(ZENIT News / Vatican City, 07.16.2023).- On Sunday, July 16, some 15,000 people joined the Holy Father to recite the Marian Angelus prayer. Pope Francis appeared at midday, at the window of the papal apartment, to give his traditional Sunday address. After praying the Angelus, he congratulated the Cenacle Community on the 40th anniversary of its foundation. He also recalled the anniversary of the bombing of Rome during World War II, and how Pope Pius XII was present among the devastated people.
Here is the Pontiff’s reflection on Sunday’s Gospel, translated from the Italian original into English by the Holy See.
* * *
Today the Gospel presents us the parable of the sower (cf. Matthew 13:1-23). “Sowing” is a very beautiful image, and Jesus uses it to describe the gift of His Word. Let us imagine a seed: it is tiny, barely visible, but it makes plants grow that bear fruit. The Word of God is thus: think of the Gospel, a small book, simple and within reach of all, that produces new life in those who receive it. So, if the Word is the seed, we are the soil: we can receive it or not. But Jesus, the “good sower,” does not tire of sowing it generously. He knows our terrain, He knows that the stones of our inconstancy and the thorns of our vices (cf. vv. 21-22) can suffocate the Word, yet He hopes, He always hopes that we can bear abundant fruit (cf. v. 8).

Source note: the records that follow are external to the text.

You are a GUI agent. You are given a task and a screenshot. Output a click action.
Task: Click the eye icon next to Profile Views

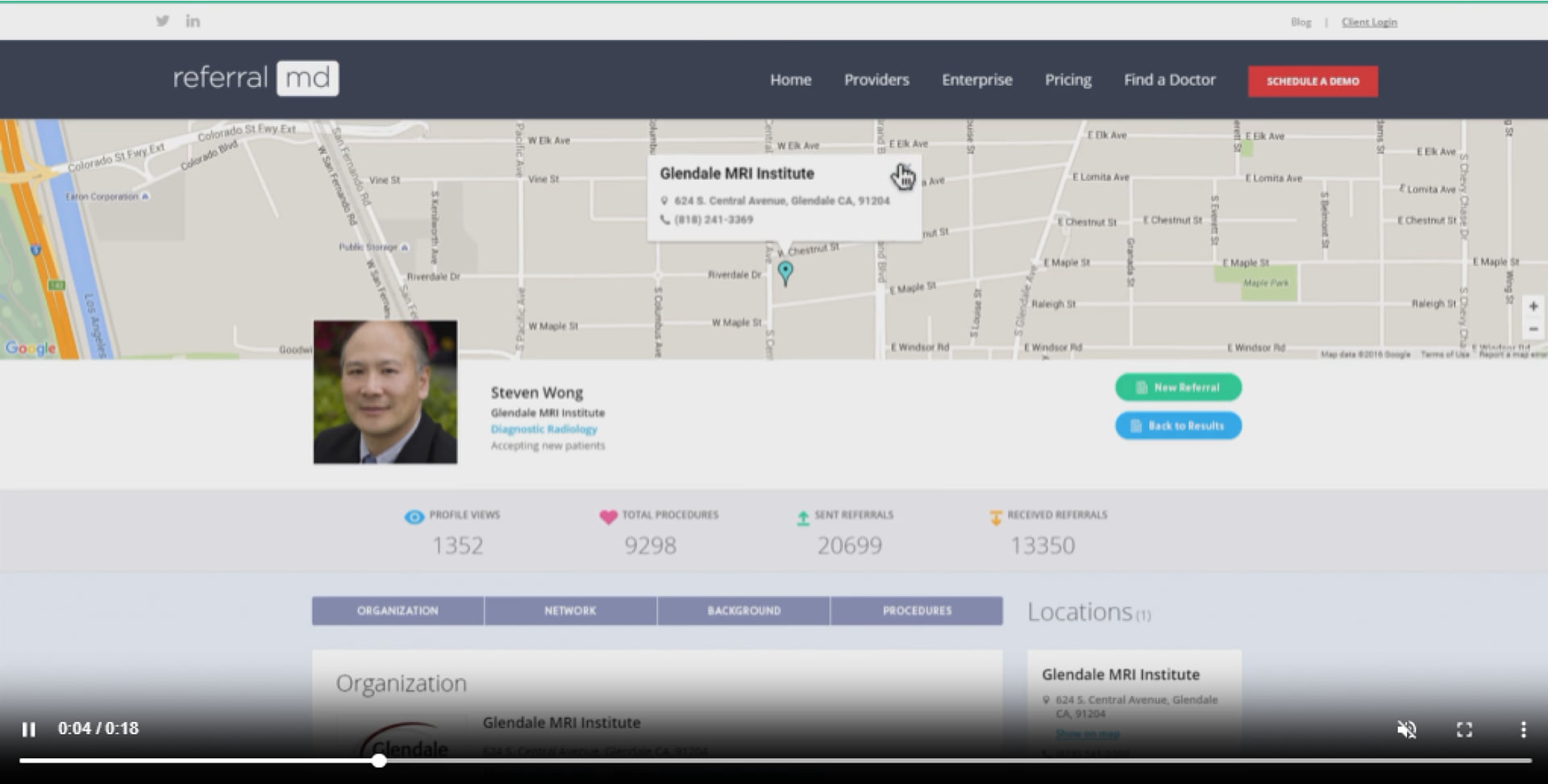413,516
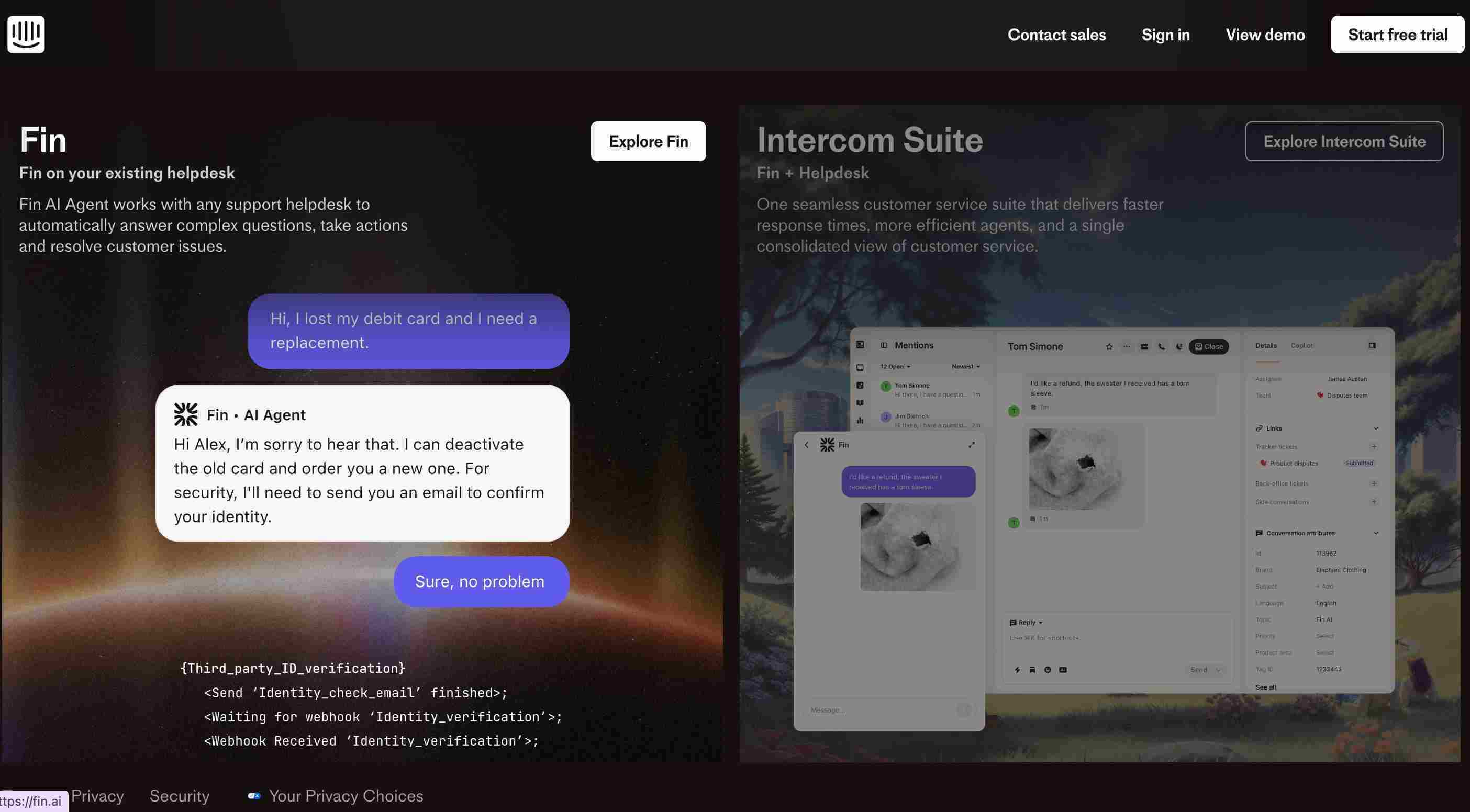
Task: Click the expand arrows icon in Fin messenger
Action: (971, 445)
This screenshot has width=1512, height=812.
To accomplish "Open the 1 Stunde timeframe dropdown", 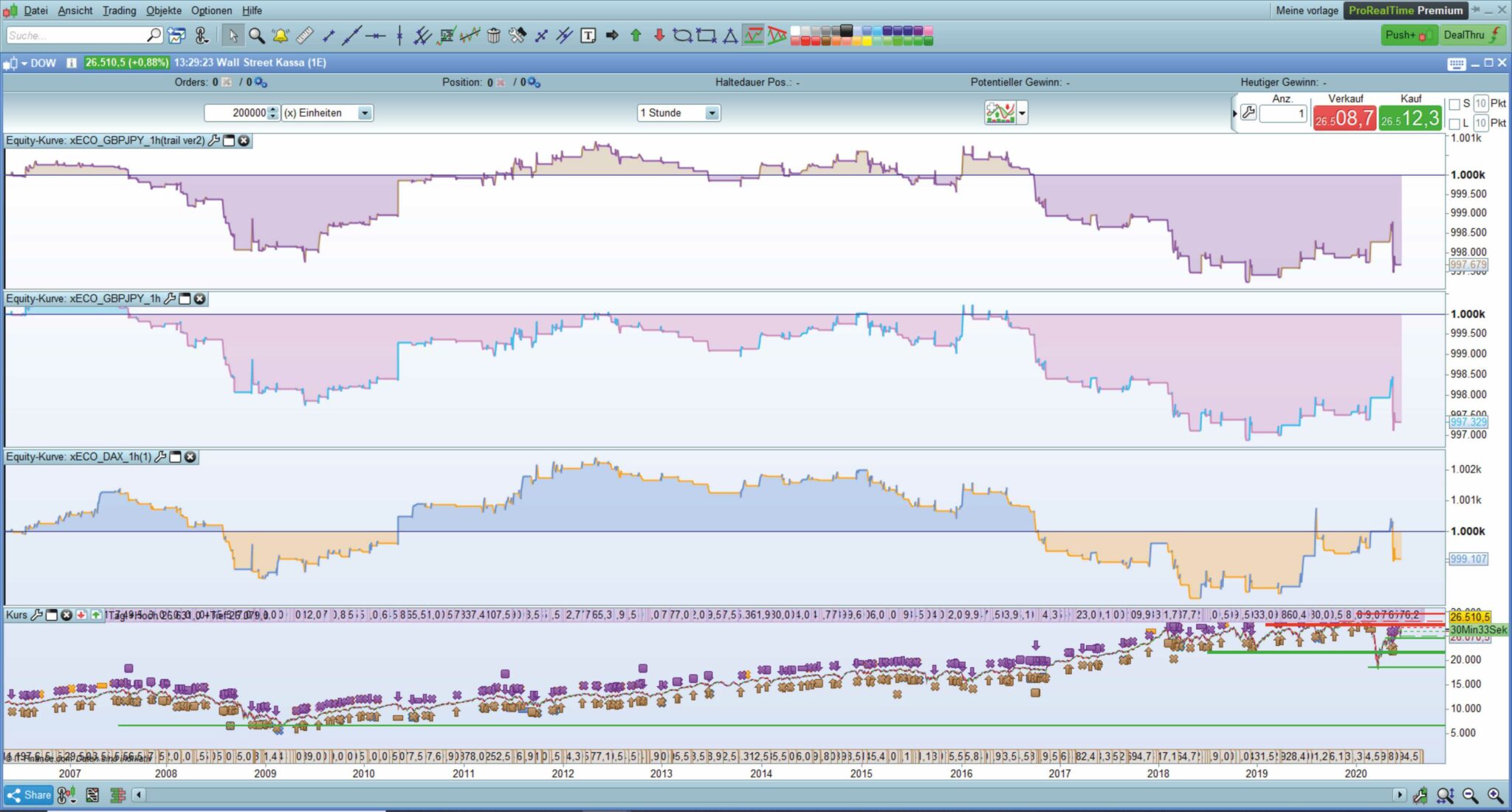I will [x=712, y=113].
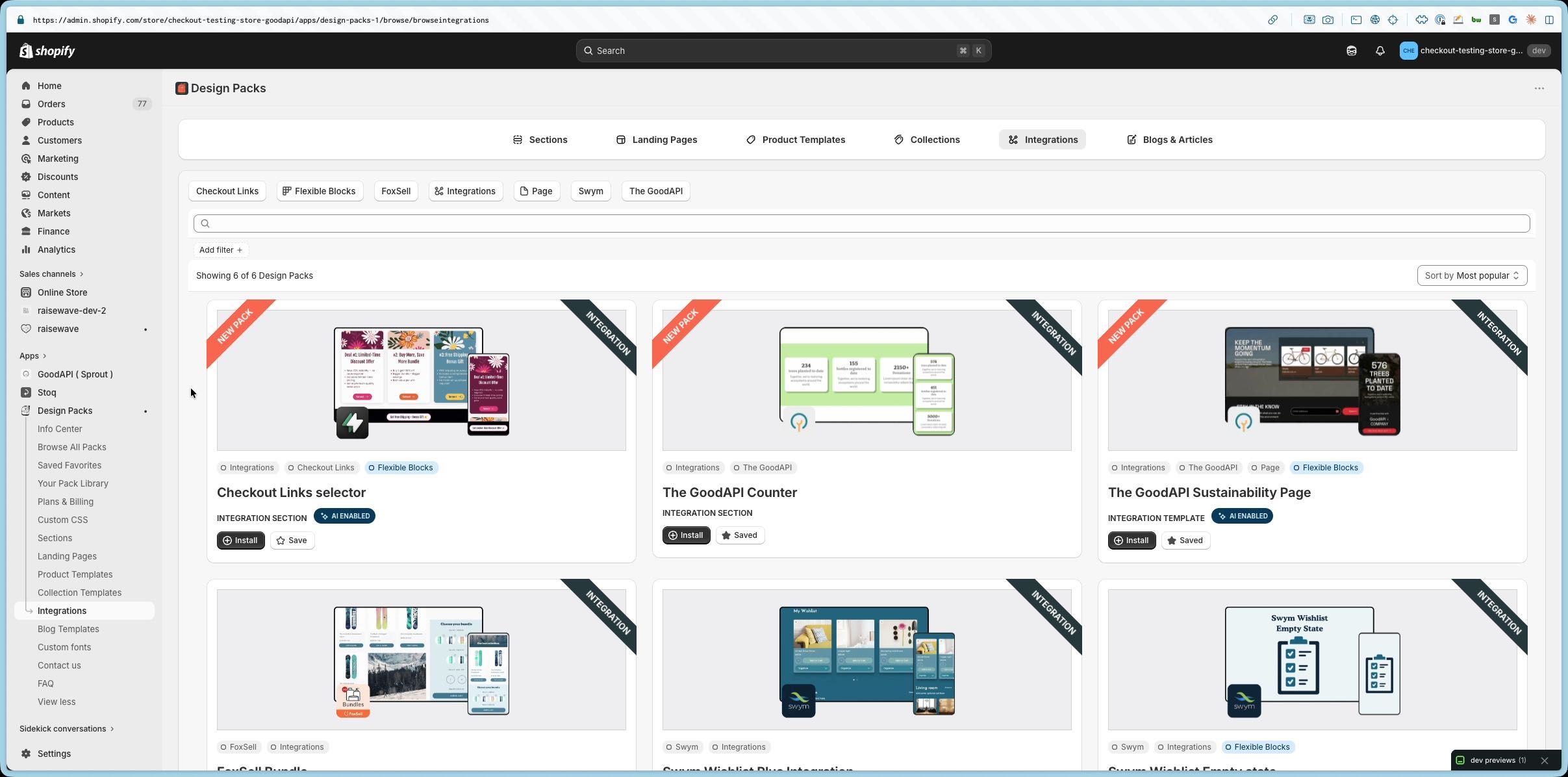Click the three-dots menu beside Design Packs title
Viewport: 1568px width, 777px height.
click(1539, 88)
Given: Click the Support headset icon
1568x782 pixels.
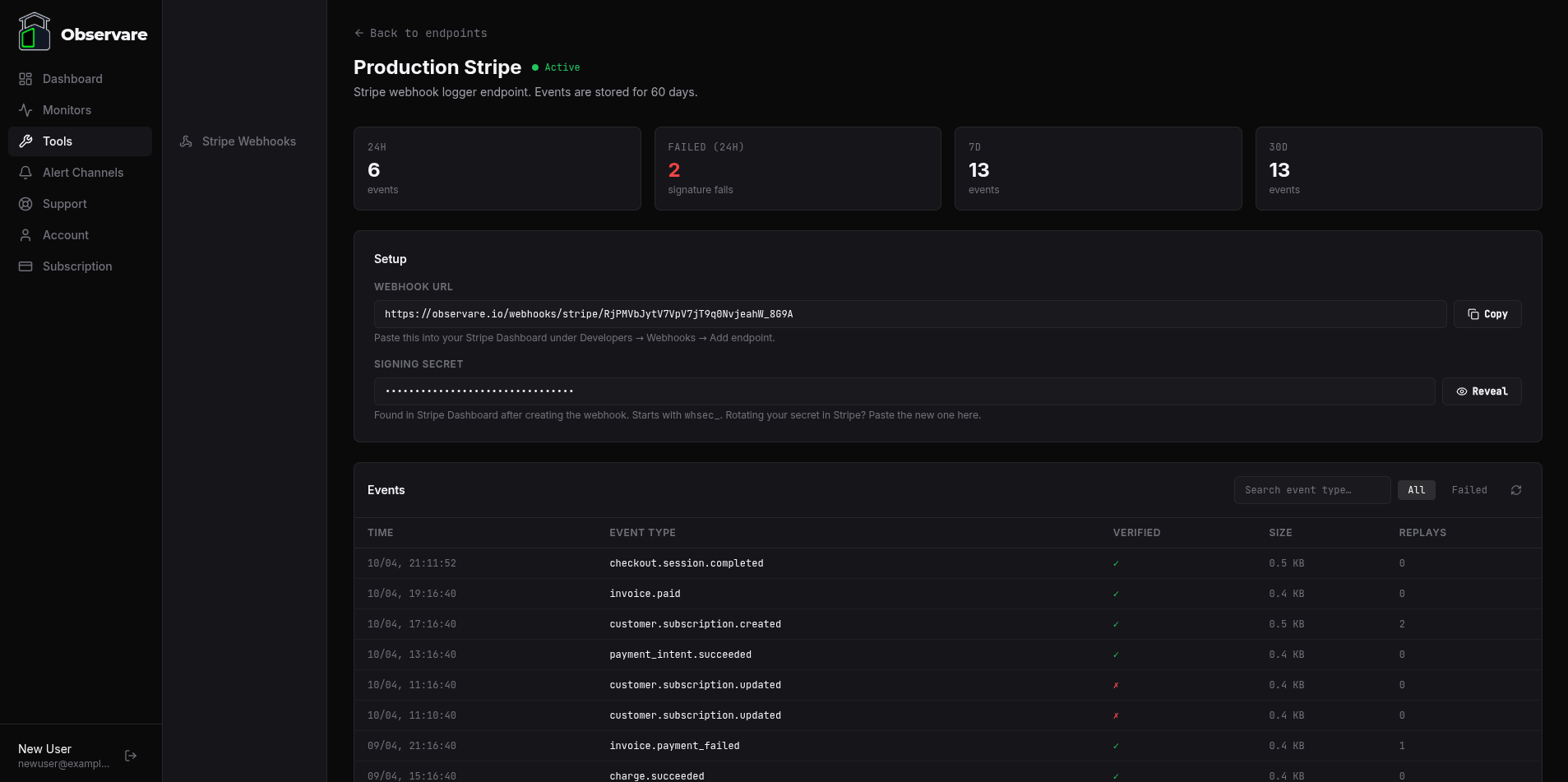Looking at the screenshot, I should click(x=25, y=204).
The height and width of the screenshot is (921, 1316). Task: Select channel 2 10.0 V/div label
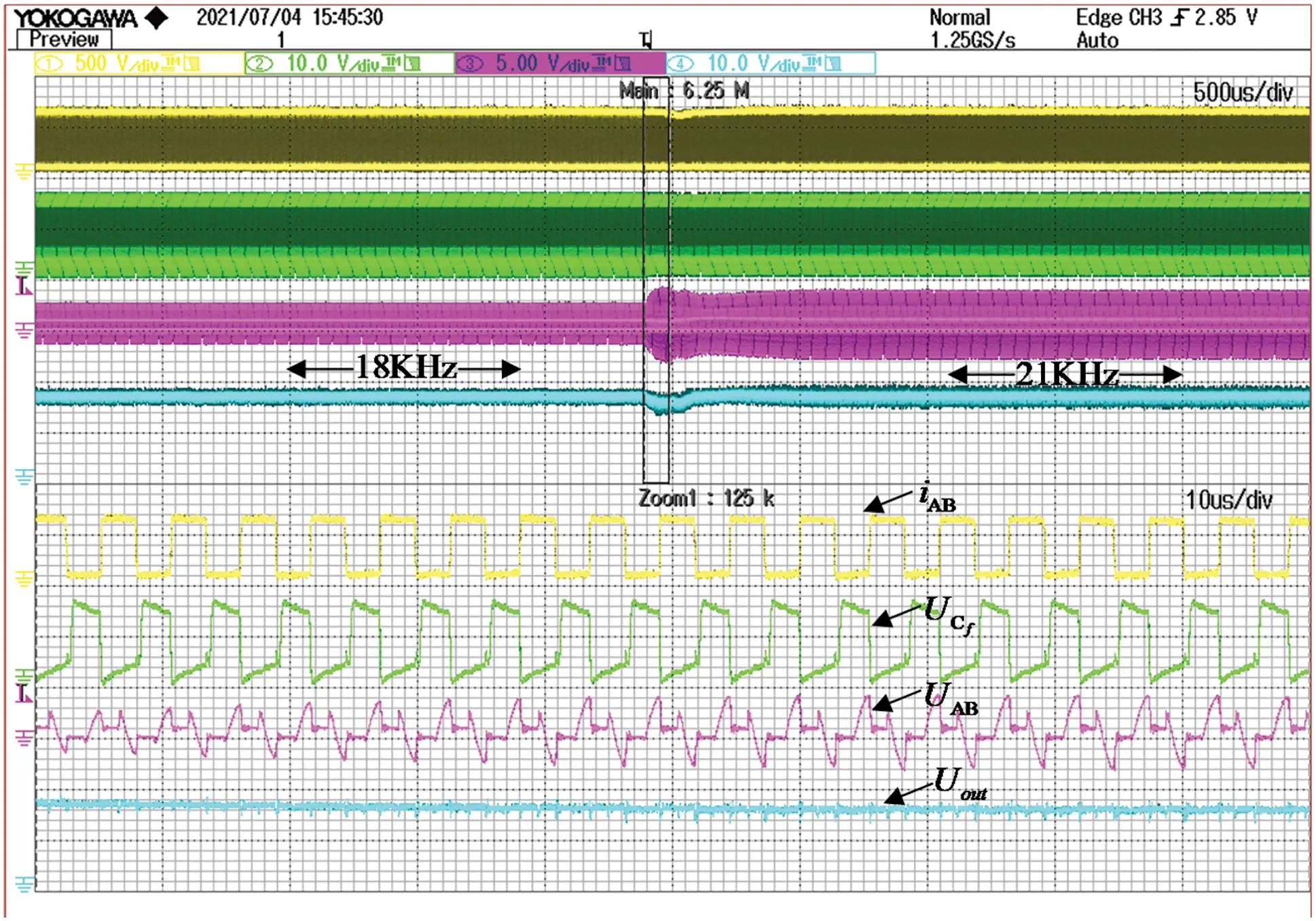pos(349,64)
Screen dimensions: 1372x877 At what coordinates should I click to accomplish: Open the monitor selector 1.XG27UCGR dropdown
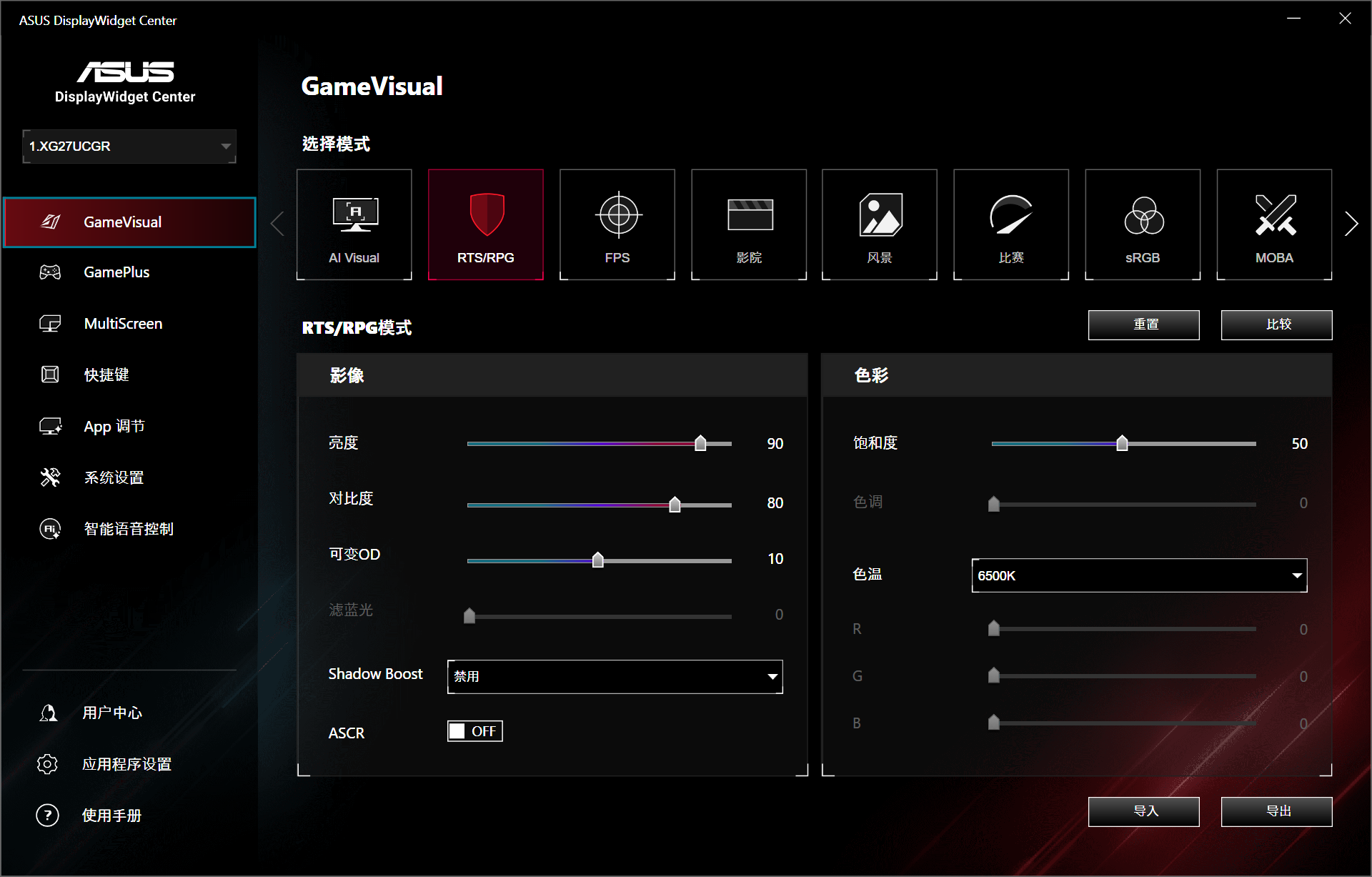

This is what the Lord does, and this is what we too are required to do: to sow tirelessly. But how can one do this, sow continually without tiring? Let us take a few examples.
Firstly parents, firstly parents: they sow goodness and faith in their children, and they are called to do so without being discouraged even if at times they seem not to understand or to appreciate their teachings, or if the mentality of the world is against them. The good seed remains, this is what counts, and it will take root in due time. But if, giving in to mistrust, they give up sowing and leave their children at the mercy of fashions and mobile phones, without dedicating time to them, without educating them, then the fertile soil will be filled with weeds. Parents, never tire to sow in your children!
Let us look, then, at the young: they too can sow the Gospel in the furrows of everyday life. For example, with prayer: it is a small seed that you cannot see, but with which you entrust everything you live to Jesus, and so He can make it ripen. But I am also thinking of the time to dedicate to others, to those most in need: it may seem wasted; instead, it is holy time, while the apparent satisfactions of consumerism and hedonism leave one empty-handed. And I think of study: it is true, it is tiring and not immediately satisfying, like sowing, but is essential to build a better future for all.
We have seen parents, we have seen the young; now let us look at the sowers of the Gospel, many good priests, religious and laypeople engaged in proclamation, who live and preach the Word of God often without immediate success. Let us never forget, when we proclaim the Word, that even where it seems that nothing is happening, in reality the Holy Spirit is at work, and the Kingdom of God is already growing, through and beyond our efforts. Therefore, go ahead joyfully, dear brothers and sisters! Let us remember the people who placed the seed of the Word of God in our life: each one of us, think of “how my faith began.” Perhaps it germinated years after we encountered their examples, but it happened thanks to them!
In the light of all this, we can ask ourselves: do I sow goodness? Do I only care about reaping for myself, or do I also sow for others? Do I sow some seeds of the Gospel in everyday life: study, work, free time? Do I get discouraged or, like Jesus, do I continue to sow, even if I do not see immediate results? May Mary, whom we venerate today as the Blessed Virgin of Mount Carmel, help us to be generous and joyful sowers of the Good News.